FROM read_parquet('data/taxi/yellow_tripdata_*.parquet')
SELECT COUNT(*)
"
┌──────────────┐
│ count_star() │
│    int64     │
├──────────────┤
│     38310226 │
└──────────────┘

real    0m0.018s
user    0m0.023s
sys 0m0.005s

I used time with that query to show how both fast and smart DuckDB is when it comes to Parquet files. Each individual Parquet file has metadata associated with it, so all DuckDB has to do to figure out the total number of rows is to read this metadata.

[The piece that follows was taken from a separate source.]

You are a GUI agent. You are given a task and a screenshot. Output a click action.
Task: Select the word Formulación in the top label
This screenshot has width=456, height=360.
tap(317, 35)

Let’s see the ratio of airport vs non-airport trips by month in 2023:

time duckdb -c "
FROM read_parquet('data/taxi/yellow_tripdata_*.parquet')
SELECT
  date_part('month', tpep_pickup_datetime) AS month,
  COUNT(*) AS total_trips,
  SUM(CASE WHEN Airport_fee = 0 THEN 1 ELSE 0 END) AS airport_trips,
  airport_trips/total_trips AS trip_ratio 
GROUP BY 1
ORDER BY 1
"
┌───────┬─────────────┬───────────────┬────────────────────┐
│ month │ total_trips │ airport_trips │     trip_ratio     │
│ int64 │    int64    │    int128     │       double       │
├───────┼─────────────┼───────────────┼────────────────────┤
│     1 │     3066759 │       2730446 │ 0.8903360192307254 │
│     2 │     2914003 │       2611706 │ 0.8962605735134795 │
│     3 │     3403660 │       3032630 │ 0.8909908745291832 │
│     4 │     3288248 │       2922547 │ 0.8887854565714022 │
│     5 │     3513664 │       3129712 │ 0.8907260341341687 │
│     6 │     3307259 │       2918007 │ 0.8823037445812378 │
│     7 │     2907093 │       2547888 │ 0.8764384214746483 │
│     8 │     2824201 │       2456861 │ 0.8699313540360619 │
│     9 │     2846741 │       2442020 │ 0.8578300590043141 │
│    10 │     3522280 │       3060728 │ 0.8689621495167903 │
│    11 │     3339732 │       2924381 │ 0.8756334340599785 │
│    12 │     3376586 │       2936512 │ 0.8696689496432195 │
├───────┴─────────────┴───────────────┴────────────────────┤
│ 12 rows                                        4 columns │
└──────────────────────────────────────────────────────────┘

real    0m0.228s
user    0m1.576s
sys 0m0.054s

Now, lets make DuckDB work for a living and sum the fare amount for the entire year:

time duckdb -c "
FROM read_parquet('data/taxi/yellow_tripdata_*.parquet')
SELECT 
  printf('$%,d', CAST(SUM(fare_amount) AS INTEGER)) AS total_2023_fares
"
┌──────────────────┐
│ total_2023_fares │
│     varchar      │
├──────────────────┤
│ $747,901,834     │
└──────────────────┘

real    0m0.070s
user    0m0.447s
sys 0m0.017s

Remember, along with Hive partition schemes, you can also go crazy with the file/path glob pattern, too.